Vielen Dank! – Für die SPD-Fraktion hat jetzt der Kollege Lehmann das Wort. – Bitte!

Herr Präsident! Meine Damen, meine Herren! – Kollege Reinhardt, Sie haben nun alles Mögliche in den Suppentopf geworfen und versucht, kräftig umzurühren. Ich werde versuchen, mich auf das Wesentliche und den Masterplan zu konzentrieren.

[Beifall bei der SPD – Udo Wolf (LINKE): Der Masterplan ist der Suppentopf! – Martin Delius (PIRATEN): Oder die Salatschüssel!]

Am Dienstag beschloss der Senat auf Vorlage der Senatorin für Arbeit, Integration und Frauen, Frau Dilek Kolat, den Masterplan Integration und Sicherheit.

[Martin Delius (PIRATEN): So weit, so richtig!]

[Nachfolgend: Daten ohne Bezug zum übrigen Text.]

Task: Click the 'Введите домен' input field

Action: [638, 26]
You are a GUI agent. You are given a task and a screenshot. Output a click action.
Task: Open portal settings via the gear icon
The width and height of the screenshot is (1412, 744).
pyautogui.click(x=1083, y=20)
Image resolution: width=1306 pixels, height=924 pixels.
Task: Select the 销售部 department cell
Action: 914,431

Zahlreiche Gespräche fanden in der letzten Zeit zwischen den Senatsverwaltungen, den Bezirken und den Akteuren der Berliner Stadtgesellschaft statt. An der anschließenden Dialogkonferenz im April im Roten Rathaus nahmen sogar über 500 diskussionsfreudige Berlinerinnen und Berliner teil. Viele Stellungnahmen wurden in dieser Zeit von den zuständigen Senatsverwaltungen in die nun beschlossene Version aufgenommen. Der Prozess der Erarbeitung des Masterplans in Berlin verdeutlicht, dass der Senat das Thema Integration als gesamtgesellschaftliche Aufgabe sieht, bei der alle mitzunehmen und einzubeziehen sind. Politik und Stadtgesellschaft arbeiten an dieser Stelle zusammen, um die Integrationsaufgabe in Berlin gemeinsam meistern zu können.

[Martin Delius (PIRATEN): 5 Euro ins Phrasenschwein, bitte!]

Hier ist ein offener Prozess, ein transparentes, gemeinsames Verfahren gelungen, an dessen Ende ein Masterplan steht, auf den wir durchaus stolz sein können.